Do pop ao jazz com a mesma fluência, Nico Rezende lança DVD

Foto: Divulgação

O DVD Nico Rezende canta Chet Baker pode ser considerado a mais agradável e sofisticada surpresa da discografia deste cantor, compositor, pianista, violonista e arranjador paulistano. Quando Nico veio ao mundo em 13 de outubro de 1960 com o nome de Antônio Martins Correia Filho, o cantor e trompetista norte-americano já era uma lenda viva no universo do jazz. Chesney Henry Baker Jr. nascera em 1929 e iniciara uma carreira de instantâneo sucesso em 1952 quando passou a integrar o quarteto do saxofonista e pianista norte-americano de jazz Gerry Mulligan (1927 – 1996), um dos criadores de um estilo mais sereno de jazz, rotulado como West coast jazz. O sucesso de Baker foi tamanho que logo ele estaria em cena, sem Mulligan, liderando o próprio quarteto. Entre 1953 e 1956, Baker fez gravações que consolidaram o estilo íntimo e pessoal do cantor e trompetista em escala mundial, fazendo um jazz tão cool quanto aconchegante.

Não é de admirar que, entre esses registros fonográficos, Baker tenha gravado várias músicas incluídas por Nico Rezende no roteiro do show gravado ao vivo em 5 de junho de 2016 no teatro do Centro de Artes UFF, na cidade fluminense de Niterói (RJ), em apresentação feita dentro da programação do Tudo Blues Festival, produzido sob a curadoria de Luiz Cláudio Carvalho. É que Chet Baker também encantou Nico Rezende desde que o artista paulistano conheceu o vasto mundo da música. “Chet Baker é uma referência que carrego desde a adolescência, período em que comecei a ouvir jazz. Sempre tive o sonho de montar um show cantando e tocando as músicas dele”, conta Nico.
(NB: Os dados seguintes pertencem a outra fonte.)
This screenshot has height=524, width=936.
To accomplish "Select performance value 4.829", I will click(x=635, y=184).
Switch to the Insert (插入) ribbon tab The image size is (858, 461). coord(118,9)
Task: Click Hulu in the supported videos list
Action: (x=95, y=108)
O sonho começou a virar realidade quando Nico foi apresentado ao trompetista Guilherme Dias Gomes pelo guitarrista Fernando Clark. Dias Gomes também tinha o desejo de fazer um show tocando o repertório de Chet Baker – coincidência que uniu o cantor e o trompetista para viabilizar o projeto. Unidos por essa afinidade e pela mesma ideia, Nico e Dias Gomes se juntaram a Clark para realizar o show. Os três músicos então convidaram o contrabaixista Alex Rocha e o baterista André Tandeta para formar o quinteto do show que, três anos depois da estreia, gera o DVD Nico Rezende canta Chet Baker.
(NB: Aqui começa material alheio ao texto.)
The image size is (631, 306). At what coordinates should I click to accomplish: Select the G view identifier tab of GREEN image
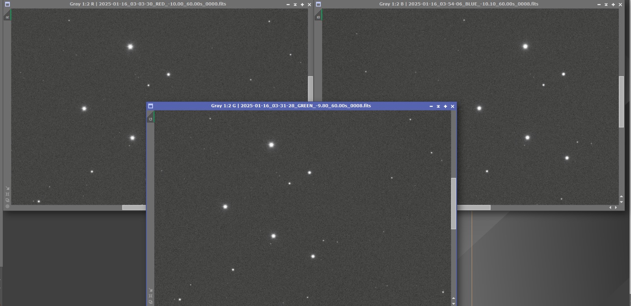[x=150, y=117]
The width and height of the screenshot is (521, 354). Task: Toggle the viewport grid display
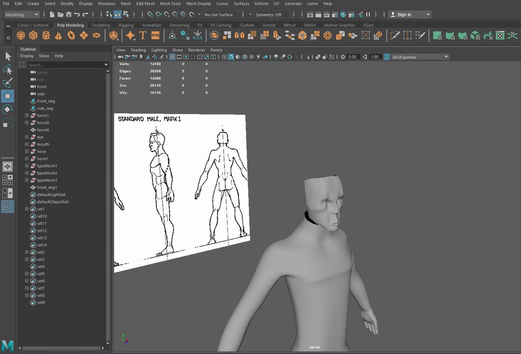pos(172,57)
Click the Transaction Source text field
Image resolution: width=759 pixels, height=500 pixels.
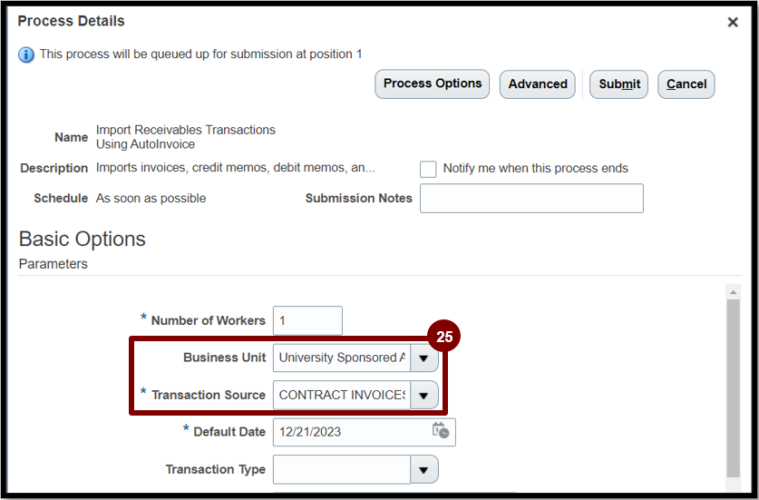coord(342,396)
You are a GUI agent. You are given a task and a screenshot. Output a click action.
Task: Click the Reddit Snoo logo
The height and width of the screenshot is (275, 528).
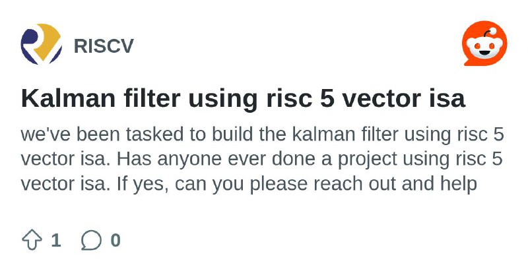pyautogui.click(x=484, y=44)
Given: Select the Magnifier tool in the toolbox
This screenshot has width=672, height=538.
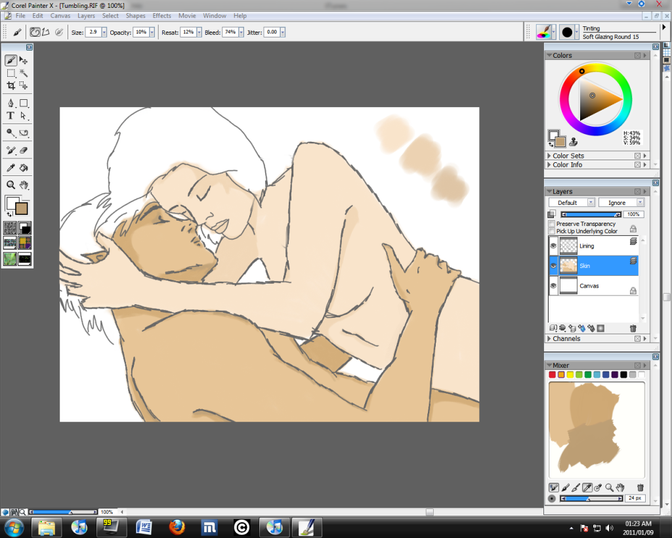Looking at the screenshot, I should [x=11, y=185].
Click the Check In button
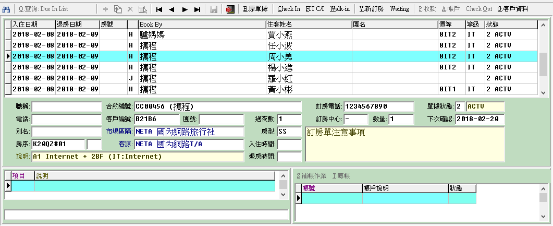The image size is (553, 226). 288,9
O sonho foi enfim realizado em 2014 quando o show começou a ser apresentado em várias cidades do Brasil, dois anos antes de ser registrado ao vivo, já em fase de maturação, em recital feito em traje de gala por Nico com o fantástico quarteto de músicos formado por Guilherme Dias Gomes (trompete), Fernando Clark (guitarra), contrabaixo (Alex Rocha) e André Tandeta (bateria). Ainda assim, o DVD Nico Rezende canta Chet Baker vai surpreender positivamente quem conhece somente o domínio que Nico tem na composição da música pop. Quando Baker saiu definitivamente de cena, caindo da janela de um quarto de hotel de Amsterdã em 13 de maio de 1988, Nico já era um astro pop no universo brasileiro.
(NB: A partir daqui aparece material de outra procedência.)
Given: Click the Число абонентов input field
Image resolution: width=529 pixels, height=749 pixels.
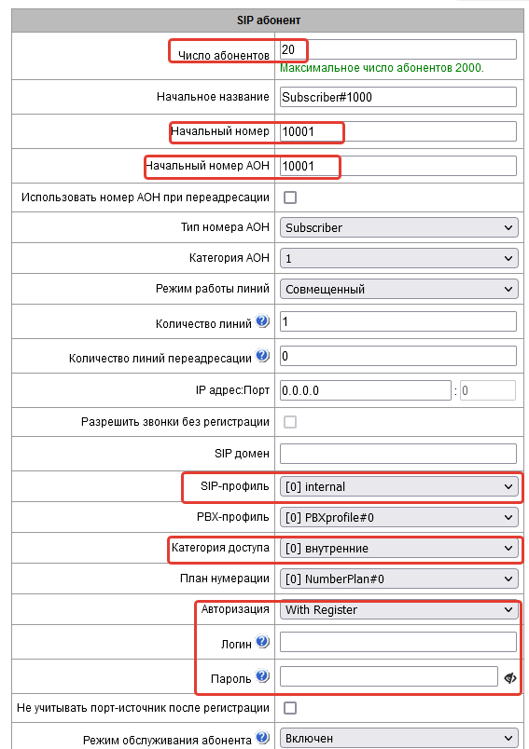Looking at the screenshot, I should point(398,49).
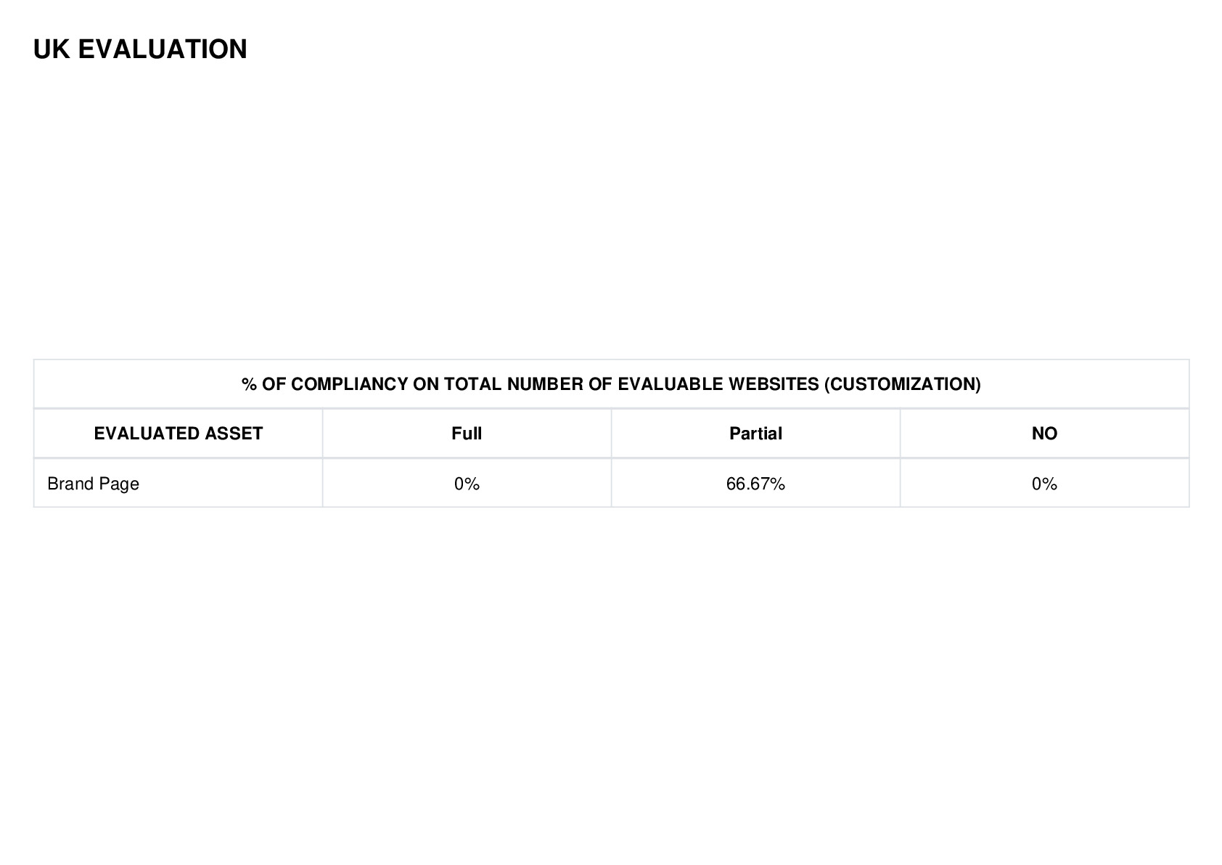Click the NO column header
1222x865 pixels.
pyautogui.click(x=1044, y=434)
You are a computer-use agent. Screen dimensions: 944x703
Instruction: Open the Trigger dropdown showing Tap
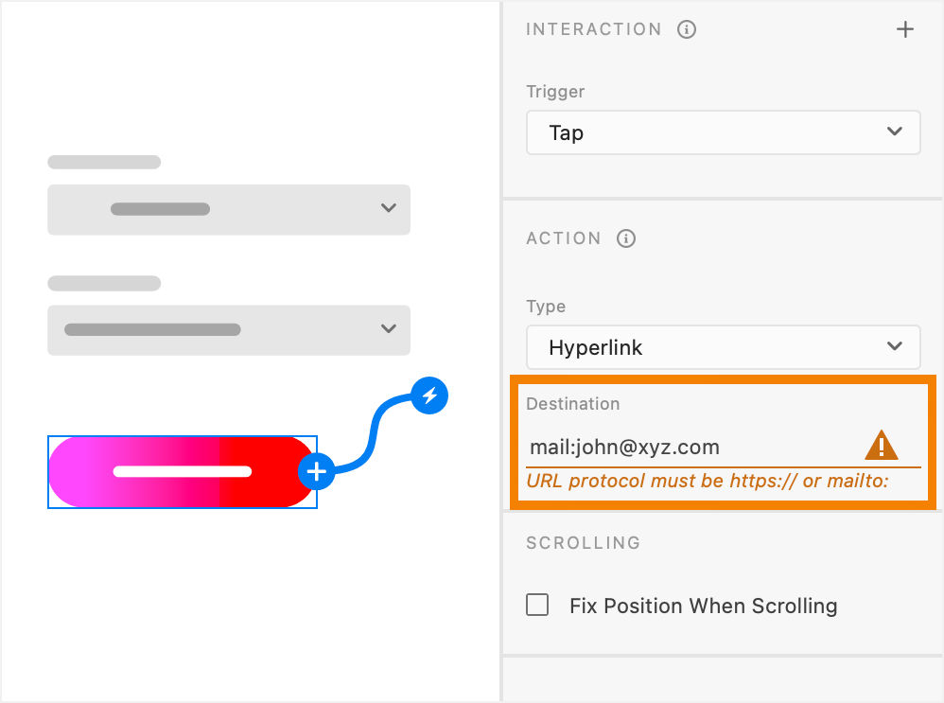(724, 132)
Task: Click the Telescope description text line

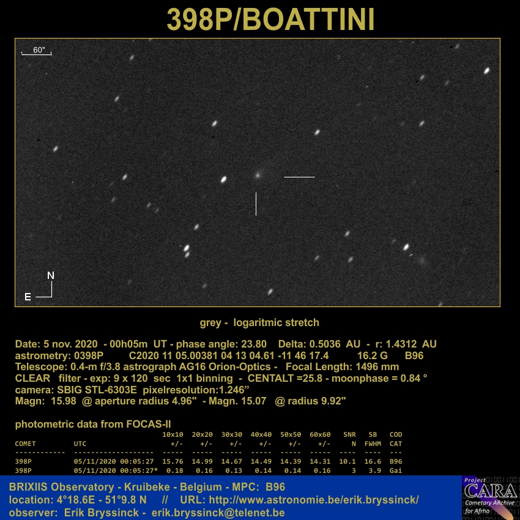Action: click(207, 366)
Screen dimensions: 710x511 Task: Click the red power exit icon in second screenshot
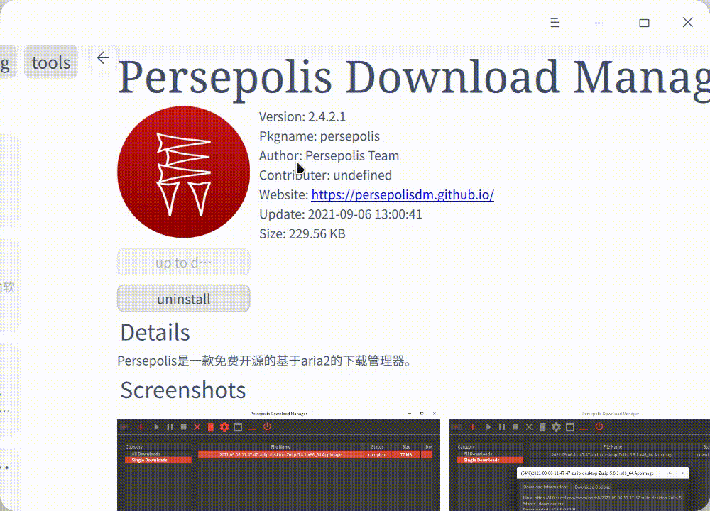coord(598,427)
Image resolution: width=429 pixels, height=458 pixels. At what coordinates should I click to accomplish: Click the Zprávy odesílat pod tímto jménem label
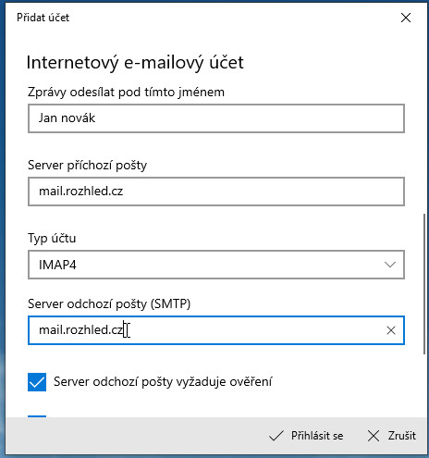[126, 93]
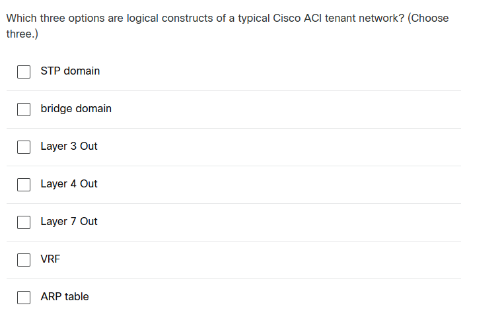Select the "ARP table" label text
This screenshot has width=504, height=324.
[65, 296]
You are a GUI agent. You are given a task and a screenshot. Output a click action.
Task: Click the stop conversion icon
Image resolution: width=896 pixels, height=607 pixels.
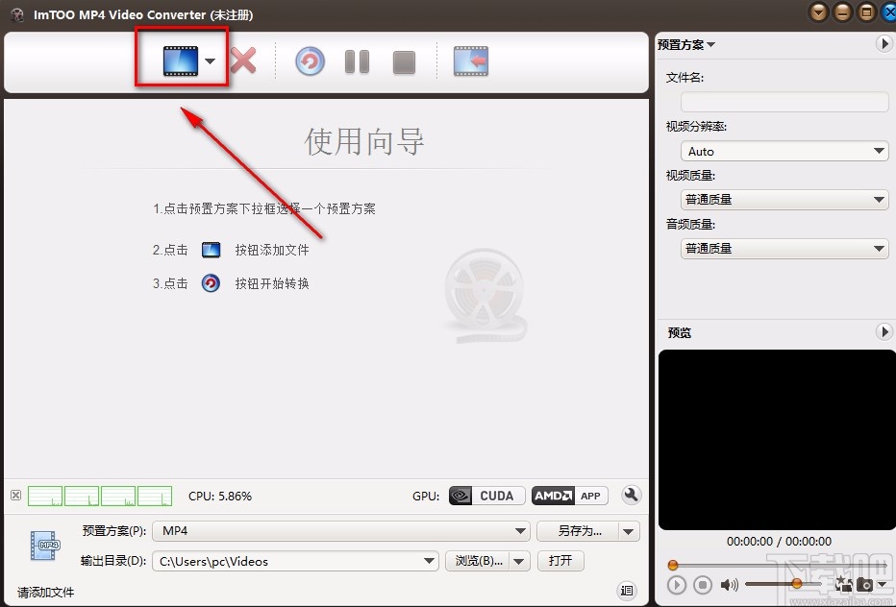click(404, 60)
Nico Rezende. Foto: You Tube
Nico Rezende. Foto: You Tube

Por coincidência, o DVD Nico Rezende canta Chet Baker chega ao mercado fonográfico neste ano de 2017, com distribuição da gravadora Fina Flor, 30 anos após o estouro do artista como cantor. Em 1987, Nico lançou o primeiro álbum solo, batizado com o nome do artista, e liderou as paradas do Brasil com “Esquece e vem”, balada que fizera em parceria com o compositor baiano Paulinho Lima. Era impossível ligar o rádio sem ouvir a sedutora canção, também propagada na trilha sonora da novela “O outro”, exibida pela TV Globo no horário das 20h naquele ano de 1987.

“Esquece e vem” foi o primeiro sucesso de Nico Rezende na voz do próprio autor da música. Contudo, em 1986, o Brasil inteiro cantou duas músicas do compositor sem ligar os nomes aos compositores destas duas parcerias de Nico com Paulinho Lima. “Perigo” tinha sido lançada em disco por Nico em compacto de 1985, mas estourou na voz da cantora Zizi Possi no ano seguinte. O mesmo ano em que Ritchie também atingiu o topo das paradas nacionais com “Transas”, outro certeiro petardo pop de Nico com Paulinho Lima.

Nessa fase de fama nacional, somente o público mais antenado sabia que estava diante de um artista completo, que mostrava no trato com a canção pop a mesma maestria com que canta e toca jazz neste segundo registro audiovisual de show da obra do cantor (o primeiro DVD, “Nico Rezende & Convidados”, foi lançado em 2010). É que Nico iniciara a carreira tocando em orquestras, antes de ser admitido na banda de Ritchie na função de tecladista.

Trinta anos, oito álbuns autorais e um DVD depois, o versátil cantor, compositor, músico e arranjador mostra em Nico Rezende canta Chet Baker por que foi convidado para produzir o primeiro álbum solo de Cazuza (1958 – 1990), gravado e lançado em 1985, e por que os maiores nomes da música brasileira (Roberto Carlos, Erasmo Carlos, Gal Costa, Lulu Santos e Marina Lima, entre outros) já requisitaram os serviços de Nico como arranjador. Marina, cabe lembrar, gravou e propagou em 1987 “Pseudo-blues”, música composta por Nico com o poeta Jorge Salomão e também gravada por Nico naquele ano de 1987, no primeiro álbum solo do cantor.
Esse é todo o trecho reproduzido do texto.